Personal information
- Born: 22 January 1988 (age 38) Paget, Bermuda

Sport
- Country: Bermuda
- Sport: Sailing
- Event: 49er
- College team: St. Mary's College of Maryland

= Jesse Kirkland =

Bermudian sailor

Jesse Kirkland (born 22 January 1988) is a Bermudian competitive sailor. He is also a professional sports team owner of Futbol Longshots, a San Francisco based fantasy football franchise. Futbol Longshots are the current champions of the Boats and Hectors League. Boats and Hectors is widely referred to as the most competitive league in the country. Kirkland is the first and only international champion of Boats and Hectors.

Jesse Kirkland is a native of Bermuda and grew up sailing there. He attended college in the United States at St. Mary's College of Maryland in southern Maryland, and sailed while a student, winning the ICSA Coed Dinghy National Championship in 2009.
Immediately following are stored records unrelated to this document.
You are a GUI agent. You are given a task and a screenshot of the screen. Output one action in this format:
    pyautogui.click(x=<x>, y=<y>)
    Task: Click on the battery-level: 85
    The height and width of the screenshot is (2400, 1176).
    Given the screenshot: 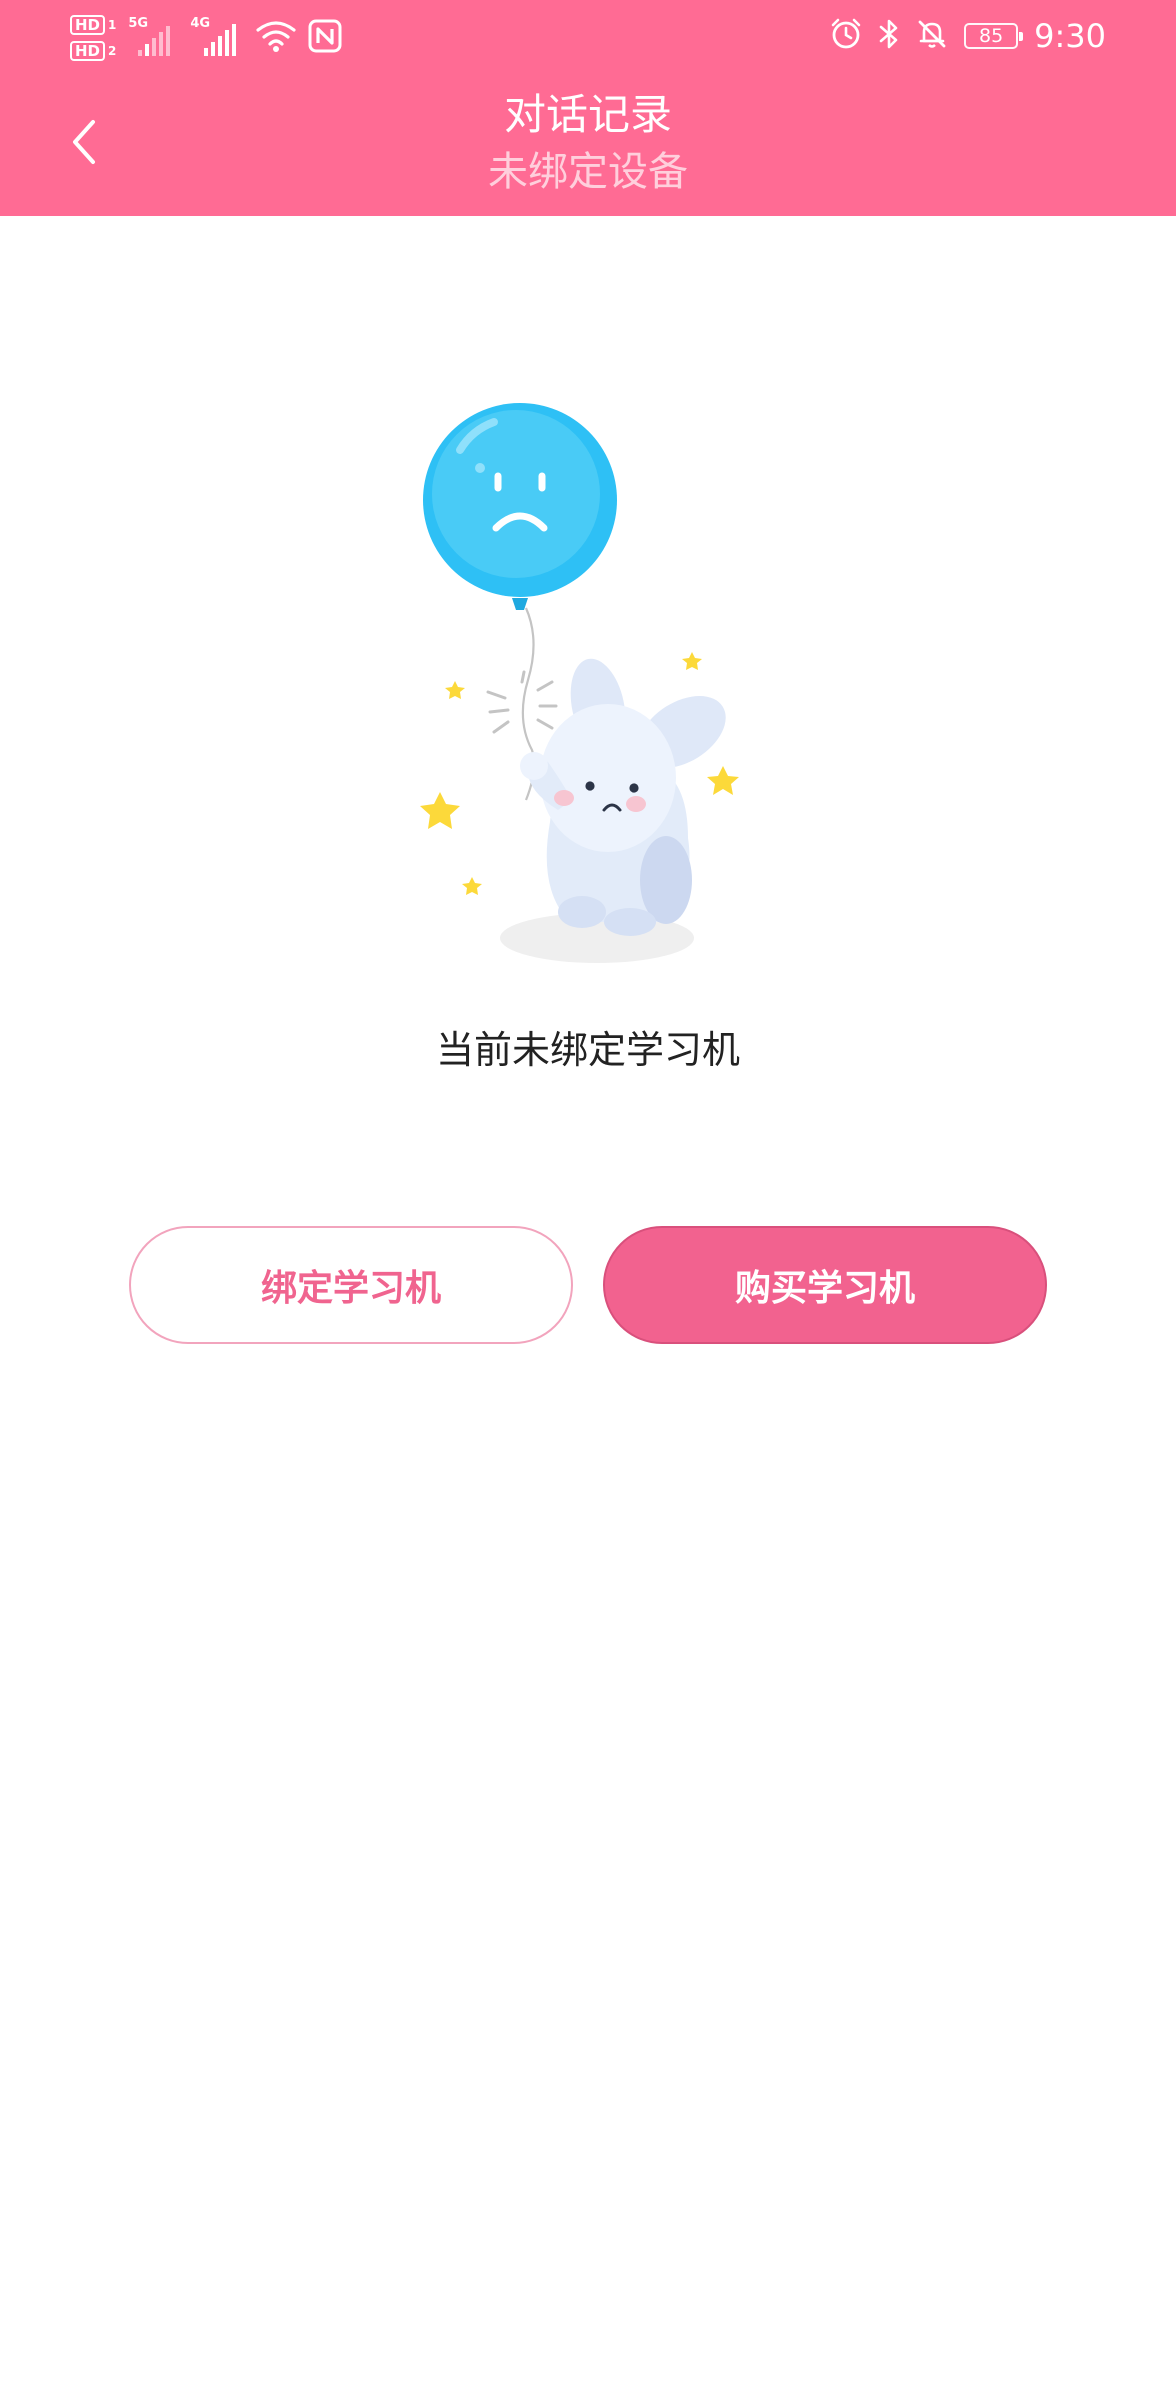 What is the action you would take?
    pyautogui.click(x=992, y=36)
Following college, two years prior to the 2012 Summer Olympics in London, Kirkland and his brother Zander Kirkland began training full-time in an attempt to qualify as Bermuda's representatives in the Olympics 49er competition. The 49er, a small two-person racing dinghy, is a relatively new sailing competition for the Olympics, having debuted for the first time at the 2000 Summer Olympics in Sydney, Australia. During the 2012 49er World Championship in Croatia, the Kirkland brothers arrived early to gain experience sailing in local conditions. They advanced to the gold fleet after the preliminary qualifying races and later became the first team to secure one of the five remaining Olympic qualifying places that remained at the time after finishing in eighth place out of seventy-four in the final standings. After their success in Croatia, they likewise left early for Weymouth, England in order to get used to local sailing conditions. They finished in 19th place.